Proving two subgroups with same cardinality are identical if one is normal I need to prove the following statement:
Let $G$ be a finite group, $H, K \subset G$ two subgroups, $gcd(Card(H), Card(G/H))=1, Card(H)=Card(K), H$ normal in G. Then $H=K.$
We know that Card($G$) = Card($H$) [G:H], so Card($G$) = Card($H$) Card($G/H$). According to one of the isomorphism theorems, $KH<G, (K\cap H) \triangleleft H $, and $f: K \rightarrow G/H$ is a group homomorphism with ker $ f= K\cap H$ and $K/(K \cap H) \cong KH/H.$
Somehow I can not connect  the dots. Can somebody help me.
Many thanks.
 A: Let $k \in K$ and consider $kH \in G/H$.  Denote $n = |K| = |H|$ and $|k| = m$.  Then since the order of $k$ divides the order of $K$, we have $m \mid n$.  

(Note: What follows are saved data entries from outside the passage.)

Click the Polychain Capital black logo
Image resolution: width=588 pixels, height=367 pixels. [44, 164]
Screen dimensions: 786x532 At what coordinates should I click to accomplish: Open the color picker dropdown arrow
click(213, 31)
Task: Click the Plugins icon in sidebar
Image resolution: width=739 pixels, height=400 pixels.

Notice that $(kH)^m = H$ in $G/H$, and so $|kH| = r$ must divide $m$ which divides $n$.  Since $kH \in G/H$, we also have that $r$ divides $|G/H|$.  If $r >1$ then we have that $n$ and $|G/H|$ share a common factor greater than $1$, namely $r$.  But this is a contradiction since we have assumed $\gcd(n, |G/H|) = 1$.

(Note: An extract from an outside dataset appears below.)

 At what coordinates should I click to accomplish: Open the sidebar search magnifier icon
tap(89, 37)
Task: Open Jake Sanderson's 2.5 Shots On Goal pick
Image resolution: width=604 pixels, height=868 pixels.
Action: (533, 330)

So it must  be that the order of $kH$ is $1$, which then implies that $k \in H$.  Since $k \in K$ was arbitrary we have that $K \leq H$.  But this implies that $H = K$ since they have the same order.
A: Matt stokes has already given a good answer, but I think it's a bit indirect, using the orders of elements of the image of $K$ in $G/H$. Instead we can directly consider the size of the image of $K$ in $G/H$ and do the following.

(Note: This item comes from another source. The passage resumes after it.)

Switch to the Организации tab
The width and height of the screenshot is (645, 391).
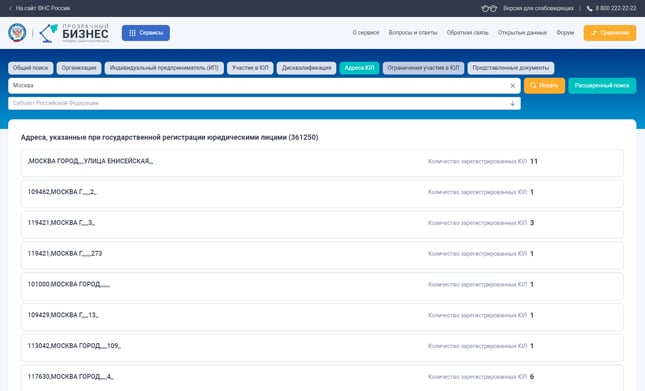tap(79, 68)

Let $\phi : G\to G/H$ be the quotient map. Consider $\phi(K)$. By the first isomorphism theorem, we have $\phi(K)\cong K/K\cap H$, so $|\phi(K)|=|K/K\cap H|$, and $|\phi(K)|$ divides $|K|=|H|$, however $\phi(K)$ is also a subgroup of $G/H$, so $|\phi(K)|$ divides $|G/H|$. Hence $|\phi(K)|$ divides $\operatorname{gcd}(|H|,|G/H|)=1$. Thus $|\phi(K)|=1$, so $K\subseteq H$, and since $|K|=|H|$, this implies $K=H$.